Every sector in Nigeria is undergoing some form of crisis or another; in fact, crisis or chaos has become the norm. For more than half of Nigeria's population, the current state of affairs is the rule and dysfunctionality is customary rather than transient. Many young Nigerians, now see dishonesty, disloyalty, theft, mannerlessness and greed as virtues and assets rather than vices because all they have seen in the past years, all they have ever known, has been the opposite of what is supposed to be the virtues of leadership.

One doesn't get to the top by being honest or hard working in Nigeria, no matter what many celebrities or entrepreneurs will tell you as they celebrate their victory over haters and setbacks that tried to hold them back. These would-be setbacks are simply all those who would dare challenge their supposed right to act with impunity; the haters in this scenario are the rule of law and social justice which they believe they are entitled to thwart, therefore ensuring their social media ready success. I wish more young Nigerians start to realise just how much of the flashy displays on social media are derived from the proceeds of fraud and corruption, deprives others from any opportunity of achieving their dreams.

Interestingly, many young Nigerians do know that the many cars, jewelry and foreign trips advertised by some of our infamous leaders result from corruption. Many know and simply cannot wait till it is their turn to defraud the state and their fellow poor, struggling youth.

Defense of corruption and backwardness
There are two categories of youths in Nigerians, the pessimistic and the I-must-join-them-by-force. The latter is compelled by the lavish lifestyles of the politically connected and would sell its soul as well as sell out an entire misery stricken generation to belong to the class of those who can take advantage of others, lie, cheat and be applauded for doing so. The former category believes in nothing beyond its immediate needs and survival. While its counterparts dream big and start businesses using technology and other freely available tools, the Nigerian youth has accepted that he has been betrayed by too many generations and has given up the fight. Both groups have the wrong sort of role models.

Even at home they have been betrayed by parents who tell them to get smart and do what their neighbours do, cheat during exams, commit all manner of fraud in order to live a false life sanctified by some leaders in prosperity driven churches. Nigeria is a failed cause we have failed because these days there is virtually no difference between the hopeless and the I-must-join-them-by-force. Both have merged into a deadly, soulless underclass.

→ **DATASET**:

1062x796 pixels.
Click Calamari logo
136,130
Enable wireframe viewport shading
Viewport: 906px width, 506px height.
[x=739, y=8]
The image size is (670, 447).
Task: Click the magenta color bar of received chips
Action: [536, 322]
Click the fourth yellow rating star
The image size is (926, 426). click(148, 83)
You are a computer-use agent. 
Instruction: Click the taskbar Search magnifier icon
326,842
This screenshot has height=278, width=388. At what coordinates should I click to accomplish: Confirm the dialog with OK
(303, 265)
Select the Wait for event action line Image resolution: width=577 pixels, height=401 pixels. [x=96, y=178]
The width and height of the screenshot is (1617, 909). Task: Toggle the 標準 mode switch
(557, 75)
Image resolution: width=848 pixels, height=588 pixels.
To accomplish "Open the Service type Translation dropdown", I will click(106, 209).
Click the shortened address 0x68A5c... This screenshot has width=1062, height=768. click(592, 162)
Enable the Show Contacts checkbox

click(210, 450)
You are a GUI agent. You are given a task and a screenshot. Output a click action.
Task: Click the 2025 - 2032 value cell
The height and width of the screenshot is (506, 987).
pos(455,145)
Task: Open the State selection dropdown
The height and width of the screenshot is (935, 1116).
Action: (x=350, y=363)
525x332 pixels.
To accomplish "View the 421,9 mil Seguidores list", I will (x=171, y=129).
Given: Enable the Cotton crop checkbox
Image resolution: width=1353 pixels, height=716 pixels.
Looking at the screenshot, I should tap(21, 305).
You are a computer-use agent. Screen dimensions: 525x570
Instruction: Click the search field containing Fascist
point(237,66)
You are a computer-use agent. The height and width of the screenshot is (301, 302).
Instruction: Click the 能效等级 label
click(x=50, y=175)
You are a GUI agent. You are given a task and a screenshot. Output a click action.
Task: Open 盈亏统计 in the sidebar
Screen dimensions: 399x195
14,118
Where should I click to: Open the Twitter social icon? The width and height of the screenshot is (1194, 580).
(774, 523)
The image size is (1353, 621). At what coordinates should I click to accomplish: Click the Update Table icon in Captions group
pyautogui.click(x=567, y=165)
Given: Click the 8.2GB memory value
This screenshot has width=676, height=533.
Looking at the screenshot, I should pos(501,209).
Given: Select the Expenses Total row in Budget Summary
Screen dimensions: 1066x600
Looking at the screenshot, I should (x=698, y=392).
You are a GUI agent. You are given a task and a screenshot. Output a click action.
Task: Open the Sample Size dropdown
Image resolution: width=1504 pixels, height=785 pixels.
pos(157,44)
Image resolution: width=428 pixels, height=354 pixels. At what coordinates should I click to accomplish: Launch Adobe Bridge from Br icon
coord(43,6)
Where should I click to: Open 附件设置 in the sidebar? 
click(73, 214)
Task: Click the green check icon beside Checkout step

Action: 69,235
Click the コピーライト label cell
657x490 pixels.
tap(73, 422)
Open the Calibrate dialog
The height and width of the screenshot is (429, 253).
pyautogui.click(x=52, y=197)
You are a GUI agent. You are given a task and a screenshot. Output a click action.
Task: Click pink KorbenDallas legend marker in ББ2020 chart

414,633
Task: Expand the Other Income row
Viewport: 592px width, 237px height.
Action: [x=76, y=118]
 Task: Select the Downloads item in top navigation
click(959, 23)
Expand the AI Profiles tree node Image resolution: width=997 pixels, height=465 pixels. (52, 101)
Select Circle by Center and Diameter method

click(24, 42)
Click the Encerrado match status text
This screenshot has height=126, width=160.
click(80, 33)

→ **EXERCISE**: Return the entire passage on Nigerian youth and corruption word for word. Rely only on the passage on Nigerian youth and corruption.

→ **THE COMPLETED TASK**:
Every sector in Nigeria is undergoing some form of crisis or another; in fact, crisis or chaos has become the norm. For more than half of Nigeria's population, the current state of affairs is the rule and dysfunctionality is customary rather than transient. Many young Nigerians, now see dishonesty, disloyalty, theft, mannerlessness and greed as virtues and assets rather than vices because all they have seen in the past years, all they have ever known, has been the opposite of what is supposed to be the virtues of leadership.

One doesn't get to the top by being honest or hard working in Nigeria, no matter what many celebrities or entrepreneurs will tell you as they celebrate their victory over haters and setbacks that tried to hold them back. These would-be setbacks are simply all those who would dare challenge their supposed right to act with impunity; the haters in this scenario are the rule of law and social justice which they believe they are entitled to thwart, therefore ensuring their social media ready success. I wish more young Nigerians start to realise just how much of the flashy displays on social media are derived from the proceeds of fraud and corruption, deprives others from any opportunity of achieving their dreams.

Interestingly, many young Nigerians do know that the many cars, jewelry and foreign trips advertised by some of our infamous leaders result from corruption. Many know and simply cannot wait till it is their turn to defraud the state and their fellow poor, struggling youth.

Defense of corruption and backwardness
There are two categories of youths in Nigerians, the pessimistic and the I-must-join-them-by-force. The latter is compelled by the lavish lifestyles of the politically connected and would sell its soul as well as sell out an entire misery stricken generation to belong to the class of those who can take advantage of others, lie, cheat and be applauded for doing so. The former category believes in nothing beyond its immediate needs and survival. While its counterparts dream big and start businesses using technology and other freely available tools, the Nigerian youth has accepted that he has been betrayed by too many generations and has given up the fight. Both groups have the wrong sort of role models.

Even at home they have been betrayed by parents who tell them to get smart and do what their neighbours do, cheat during exams, commit all manner of fraud in order to live a false life sanctified by some leaders in prosperity driven churches. Nigeria is a failed cause we have failed because these days there is virtually no difference between the hopeless and the I-must-join-them-by-force. Both have merged into a deadly, soulless underclass.